Tag Archives: Internships

The Spare Room Project: Helen’s Experience Hosting Publishing Interns

What is the Spare Room Project and how does it work?

Let’s be honest, opportunities in the publishing industry are mainly in London and this can be a real obstacle for anyone looking to enter the industry from outside of the capital. This is where the Spare Room Project comes in.  In 2016, James Spackman (publisher and consultant) with the support of the Publishers Association, set up this project, which provides aspiring publishers with the opportunity to stay in the city for free and take up work experience placements.

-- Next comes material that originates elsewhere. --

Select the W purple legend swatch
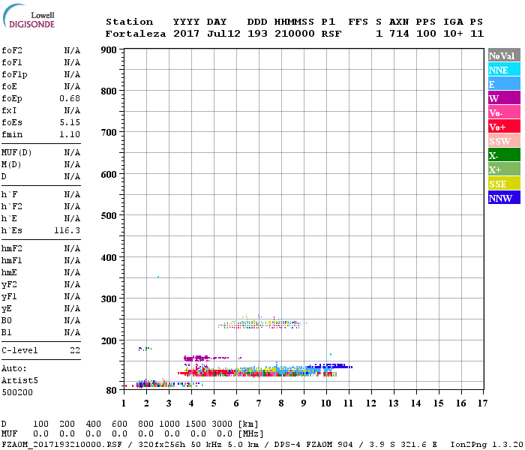This screenshot has width=525, height=450. [504, 98]
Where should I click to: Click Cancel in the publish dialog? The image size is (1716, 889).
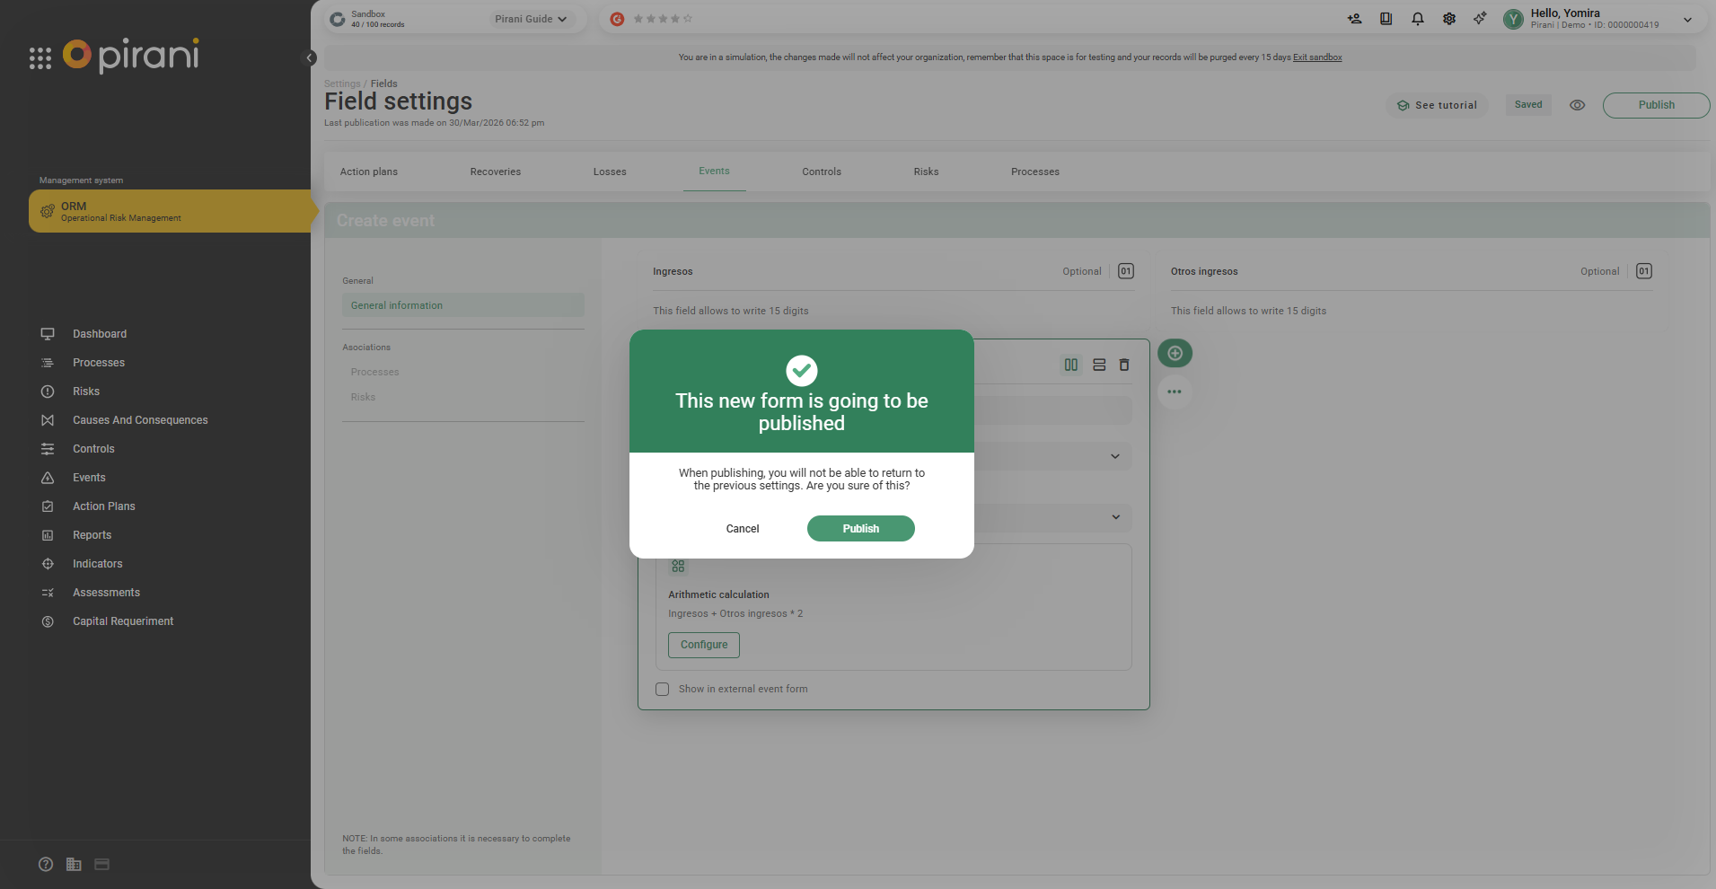[x=742, y=529]
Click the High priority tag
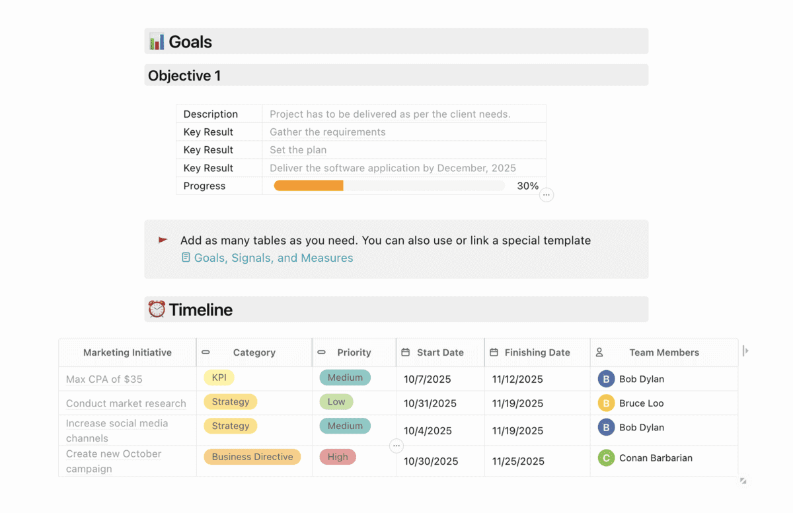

So how does it work?  It’s simple really: interns are matched with hosts who are willing to offer their spare room for a week.  If you sign up to the Spare Room Project, you’ll be added to a mailing list and alerted when there are new lodgers to host.  There’s no immediate obligation to host and you only need reply when you see dates that will work for you.  I would urge anyone with a spare room to sign up and see whether you can help now or in the future.

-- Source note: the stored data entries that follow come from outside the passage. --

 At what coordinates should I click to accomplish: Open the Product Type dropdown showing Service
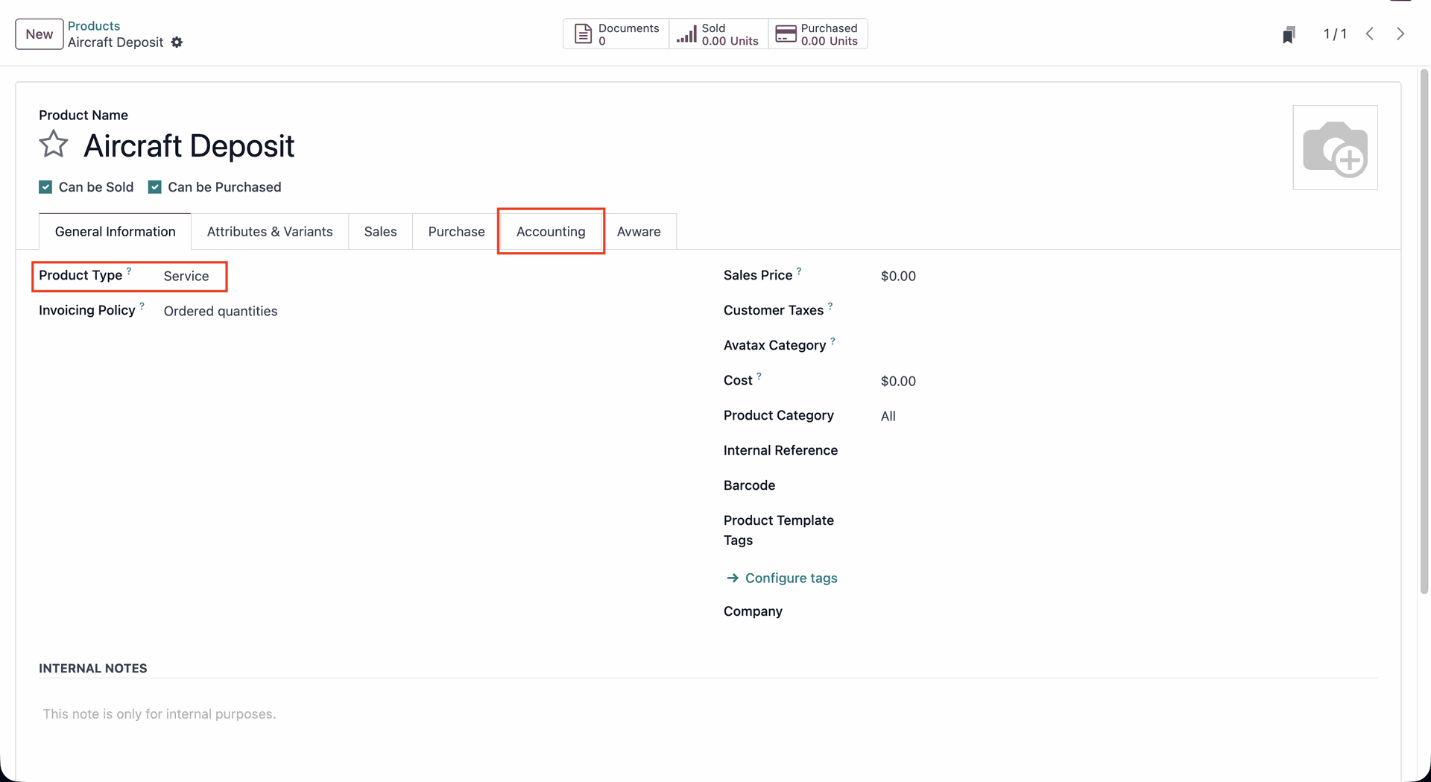tap(186, 277)
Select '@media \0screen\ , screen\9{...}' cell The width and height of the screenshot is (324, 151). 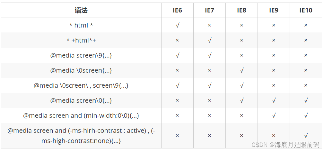coord(81,85)
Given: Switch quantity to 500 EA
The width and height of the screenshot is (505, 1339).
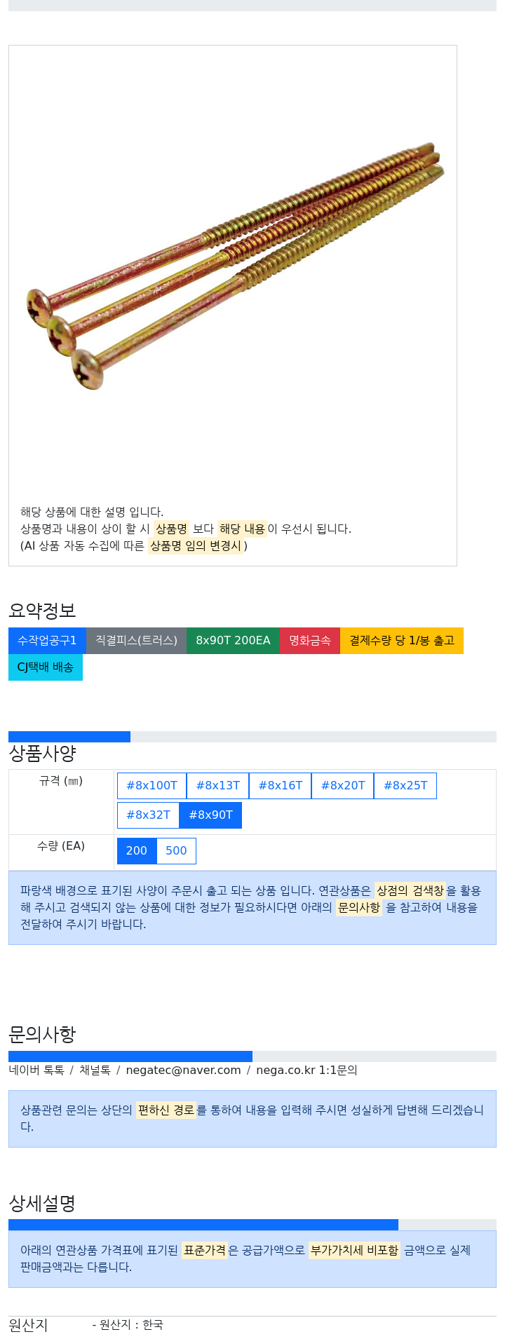Looking at the screenshot, I should [x=176, y=851].
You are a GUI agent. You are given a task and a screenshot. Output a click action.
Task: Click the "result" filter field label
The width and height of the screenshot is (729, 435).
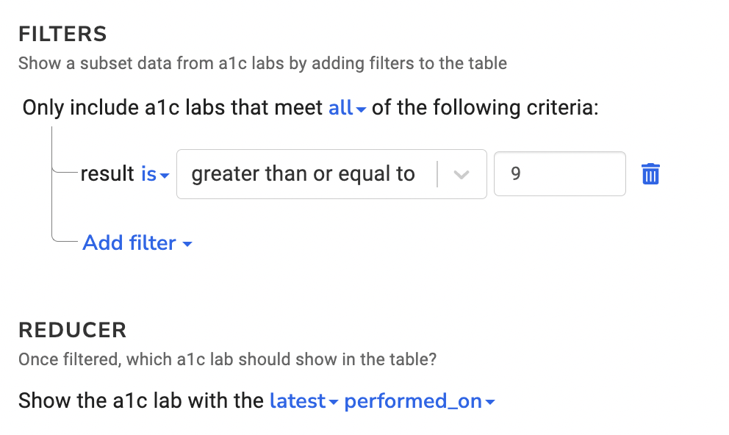(x=108, y=174)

Helen’s experience hosting interns

I’m excited to be hosting my third Spare Room Project intern in June.  Not being a Londoner by upbringing, I am sympathetic to the challenges facing anyone looking to enter the industry from outside of the publishing hubs of London, Oxford and Cambridge, so it’s been great to be involved in this scheme.  It’s not only good to be doing something practical to enable those without existing contacts to gain an insight into publishing and hopefully get a foot in the door, but it’s also been an enjoyable and enriching experience from my point of view.  We’ve had two quite different guests so far, one who was a huge fan of musical theatre and managed to get cheap tickets for shows most evenings, so we hardly saw her and our second guest, who quickly became part of the family and was a huge hit with (and incredibly tolerant of) my children.  Quite different experiences, but both were perfect lodgers and no problem at all to host.

You can find out more here https://thespareroomproject.co.uk/ or on their Twitter, @SpareRoomProj, and don’t just take my word for it, read some of the testimonials on the PA’s website and check out their FAQs https://www.publishers.org.uk/activities/inclusivity/spare-room-project/.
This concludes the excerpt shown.